La gran ola, Daniel Ruiz García

Cuidado. Lo que pone en juego Daniel Ruiz García (por cierto, nombre poco literario donde los haya) es un síntoma y una enfermedad sistémica. David Graeber o Mark Fisher hablaron de esto: el insultante, el absurdo laberinto de la burocracia que ha invadido todas las esferas sociales, administrativas y laborales. En este caso, además, de la mano de otro de nuestros males modernos mejor delineados: el del coaching y todas las pamplinas motivacionales que han inundado igualmente la totalidad de la esfera social y del propio cosmos. La ambición sin escrúpulos disfrazada con los ropajes a la moda: buenismo, emprendedurismo, positividad y yoga, verborrea incuestionable para maquillar las fauces de un sistema despiadado.

Hace poco Antonio Muñoz Molina hablaba en un artículo de la necesidad de recuperar los límites, como si la mera idea de infinito, tan didáctica y casi edificante, nos apabullara y nos arrojáramos a su negación incluso, sobre todo, contra natura. Ya antes Lyotard nos advirtió sobre la crisis de los meta-relatos ante la que ahora reaccionamos dando brazadas absolutamente improcedentes. Por un lado, la lacerante ilusión de un mundo, sólo en apariencia, ilimitado y, por otro, la ausencia de los grandes referentes que habían puesto tierra firme bajo nuestros pies, ahora tienen su colofón, de una actualidad, como dirían, rabiosa: el culto irracional e interesado al sentimiento, o mejor dicho al sentimentalismo. Que absolutamente todo sea opinable significa que todo es relativo, es decir, nos llevaría a un relativismo absoluto. Si todo está sujeto a opinión y cualquier opinión es igual de respetable y válida, tachán, nos hemos cargado el concepto de objetividad. La verdad es cuestión de fe, de empecinamiento.

A pesar de la rotundidad del planteamiento, de la osadía y el esfuerzo por mantener el ritmo, Daniel Ruiz no consigue aquí la obra redonda que sí ofrecerá años después con la reciente Mosturito, todo un logro literario del que ya hablaremos. Aquí el ritmo va a empujones, hay momentos en que la voz narrativa fluye con atrevimiento y buen ritmo, pero en otros momentos se desinfla, por ejemplo, entreteniéndose en las musarañas de explicar demasiado aquello para lo que los propios personajes se sobran y se bastan.

Y luego está el final, algo descompensado, como si no hubiera calibrado bien los tiempos del relato. Cae en lo anticlimático quizás sin quererlo y cuando podía haber terminado con cierta capacidad de sorpresa, la historia sigue ya sin verdadera gracia. Es posible que con el capítulo final Daniel Ruiz haya querido subrayar esa crítica al cinismo y la inmoralidad reinantes en el mundo empresarial que en este libro retrata. Los personajes acaban siendo meras caricaturas al servicio de esa crítica que funciona bien por momentos pero que a menudo oscila entre lo estridente y el titubeo.

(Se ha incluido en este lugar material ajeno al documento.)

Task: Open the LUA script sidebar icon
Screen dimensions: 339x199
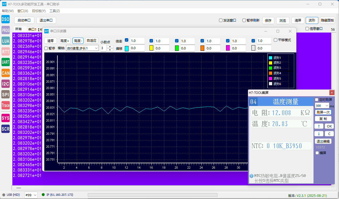Action: coord(5,41)
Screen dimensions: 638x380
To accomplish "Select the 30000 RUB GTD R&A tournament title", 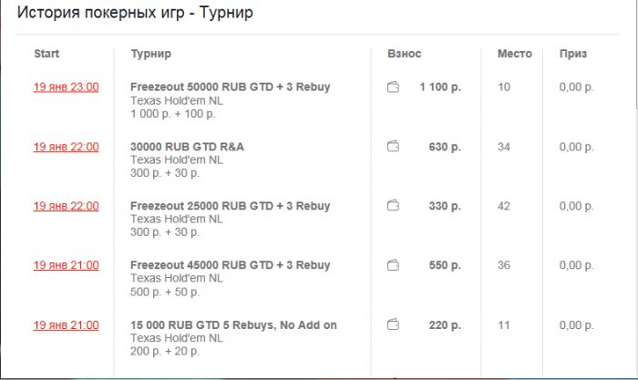I will 187,147.
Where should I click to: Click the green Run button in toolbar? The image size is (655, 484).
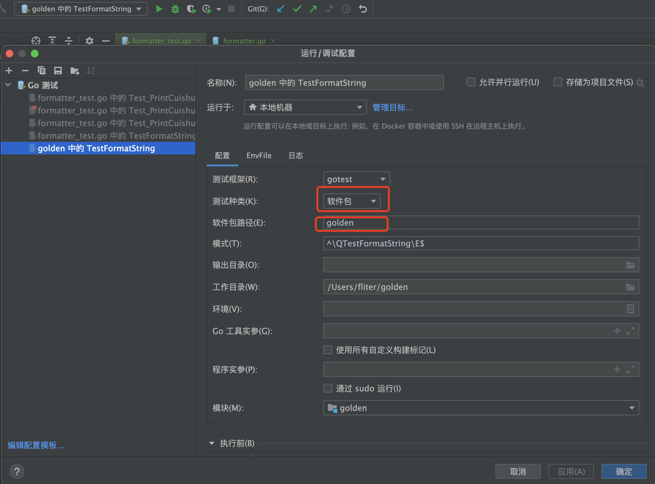tap(159, 9)
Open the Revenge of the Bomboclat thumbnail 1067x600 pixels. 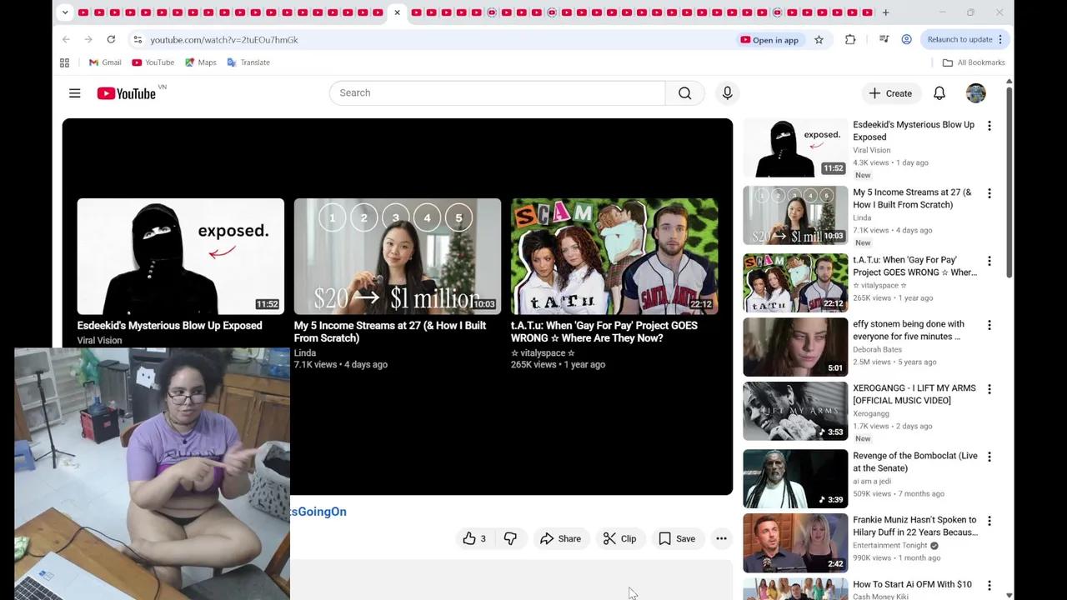(794, 478)
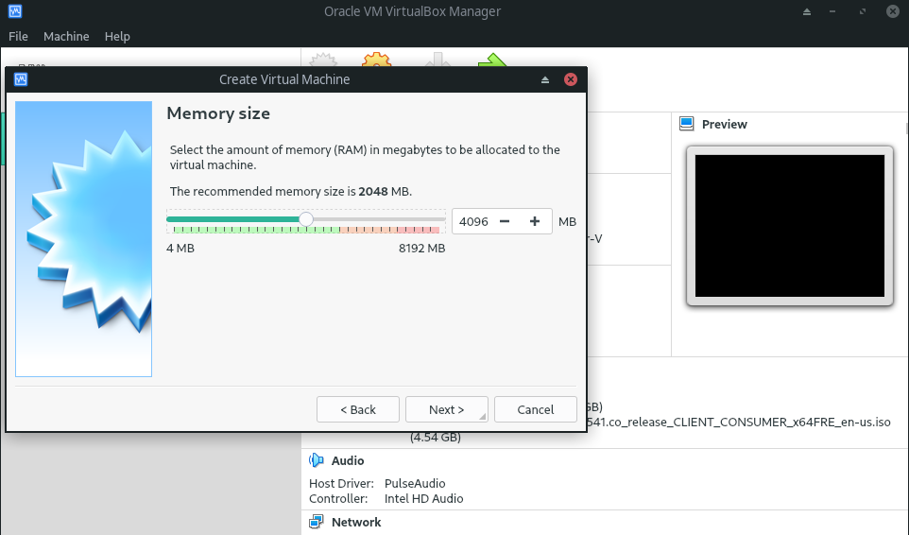Click VirtualBox icon in Create Virtual Machine title bar
909x535 pixels.
point(21,79)
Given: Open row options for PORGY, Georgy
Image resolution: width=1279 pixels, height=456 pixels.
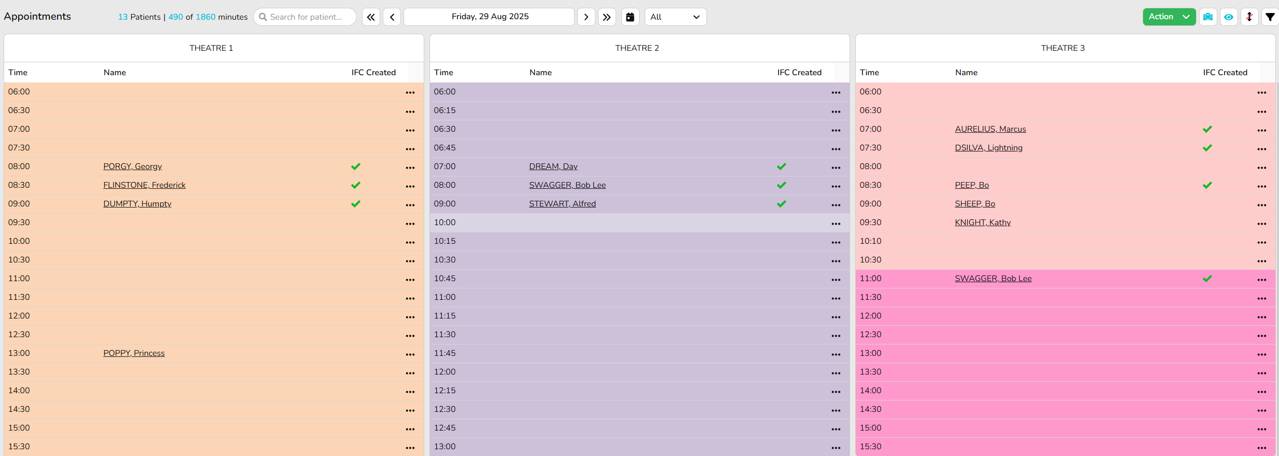Looking at the screenshot, I should click(x=410, y=167).
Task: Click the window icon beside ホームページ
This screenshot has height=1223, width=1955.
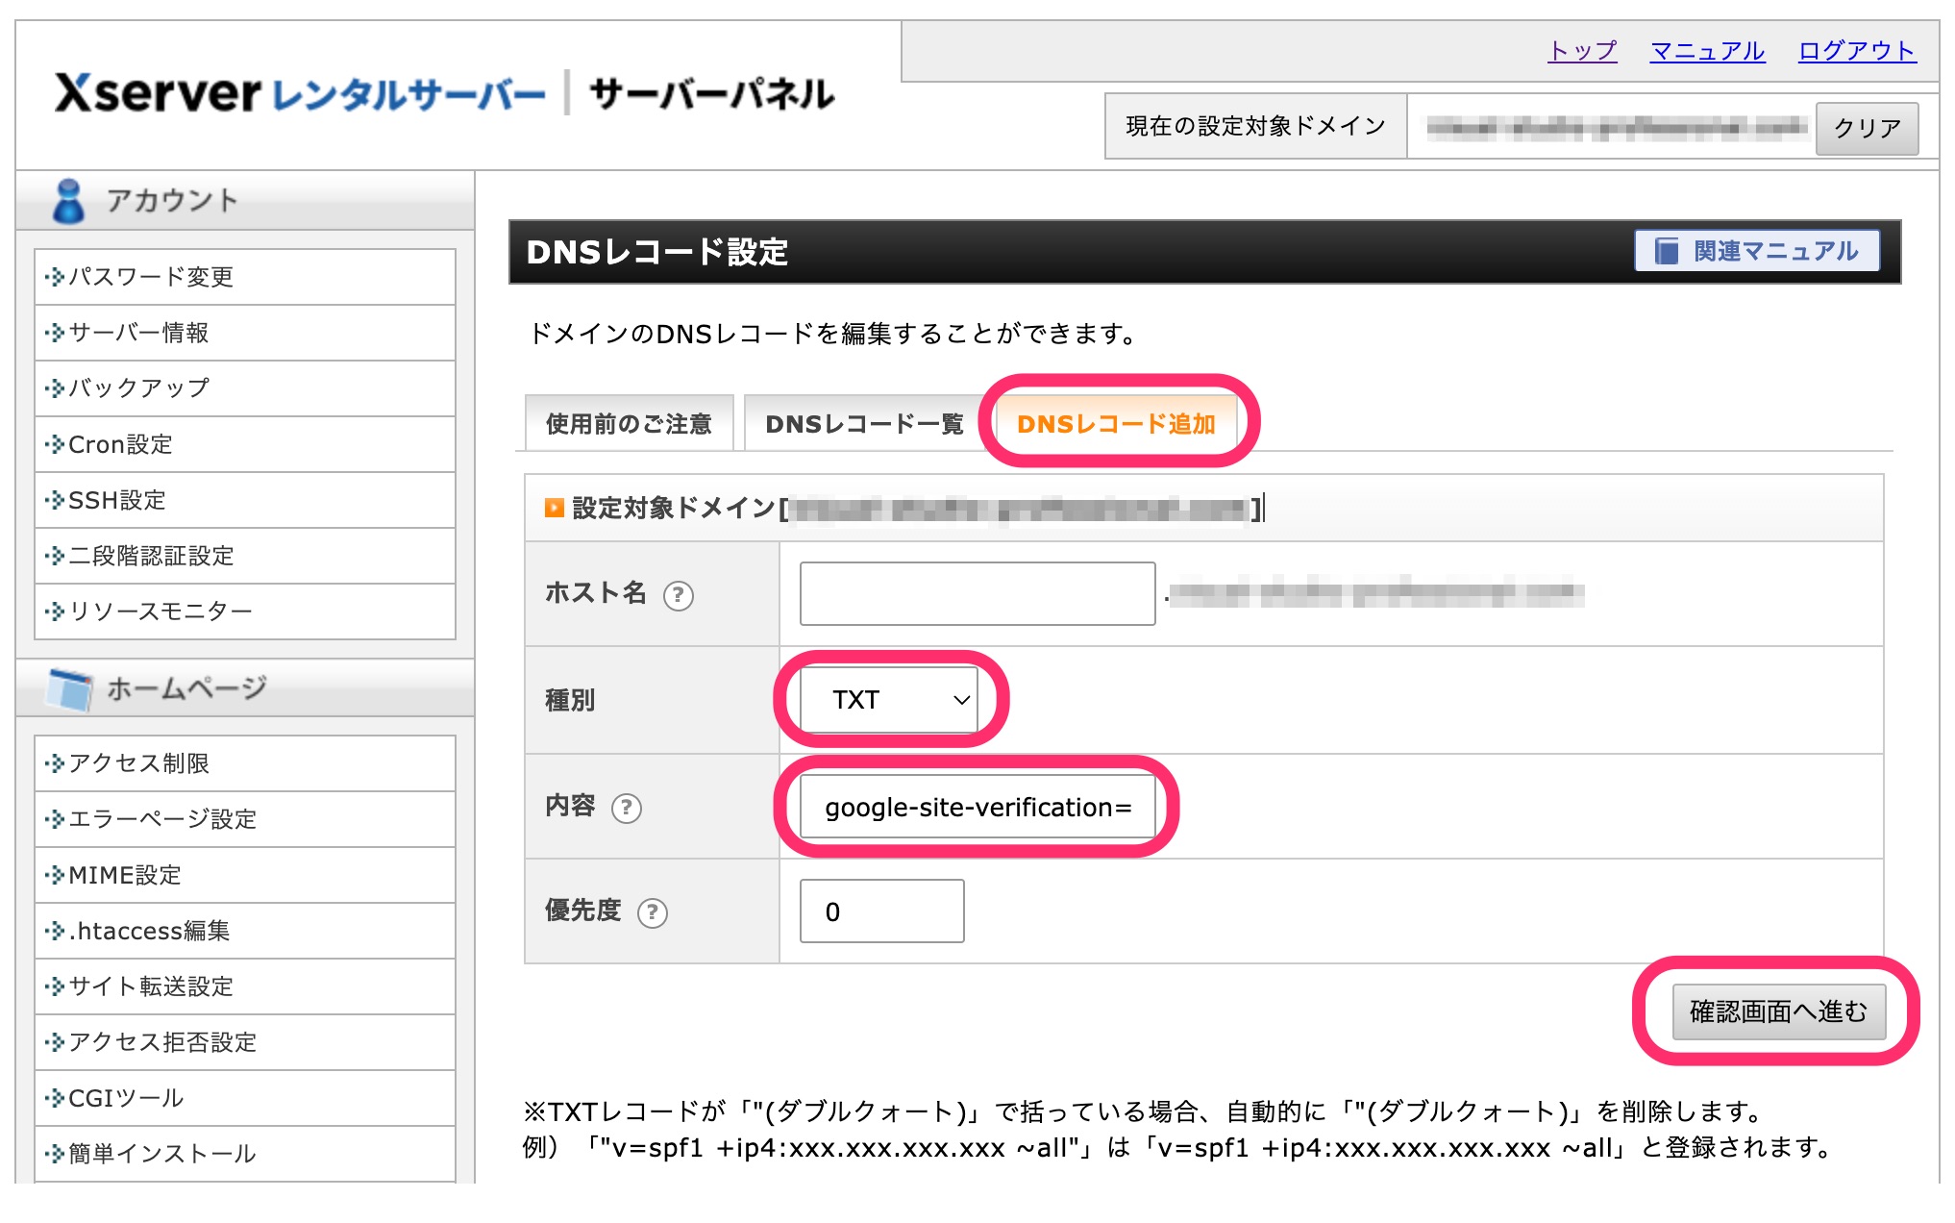Action: click(70, 688)
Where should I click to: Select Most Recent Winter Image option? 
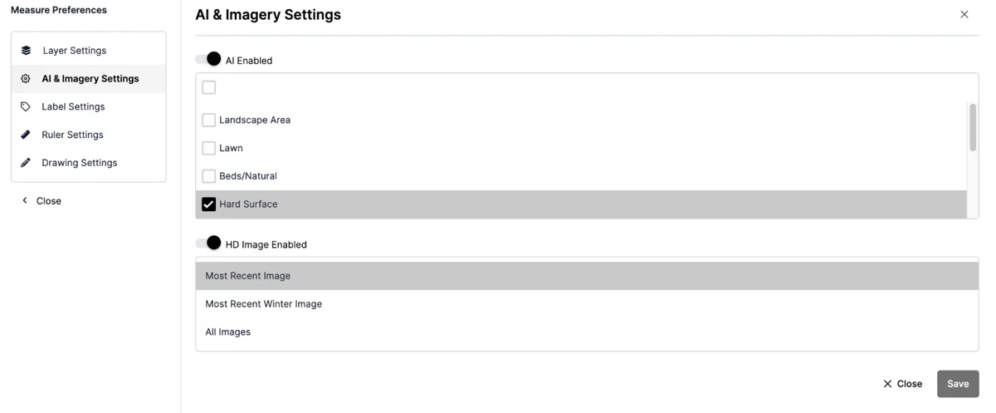tap(263, 304)
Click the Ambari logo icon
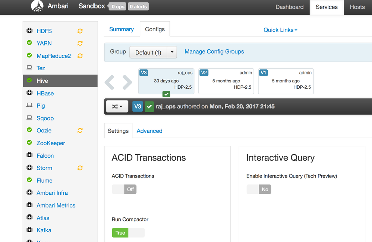372x242 pixels. click(x=37, y=6)
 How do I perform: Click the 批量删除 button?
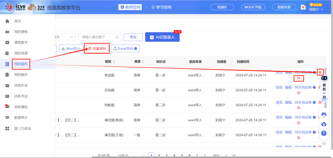coord(97,49)
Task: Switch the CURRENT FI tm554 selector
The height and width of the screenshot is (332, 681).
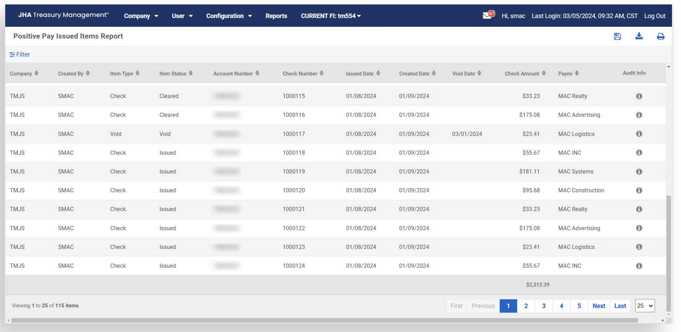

Aparte de la pertinencia del tema tratado y el tono elegido, (que nos recuerda a Frédéric Beigbeder en 13,99), La gran ola es una novela que sirve de preparación para lo que está por venir, y como tal hay que leerla, como el trabajo de pulimento para la voz narrativa que tendrá su perfecto acomodo en la Sevilla de los noventa y en un niño, el Mostu, sencillamente inolvidable.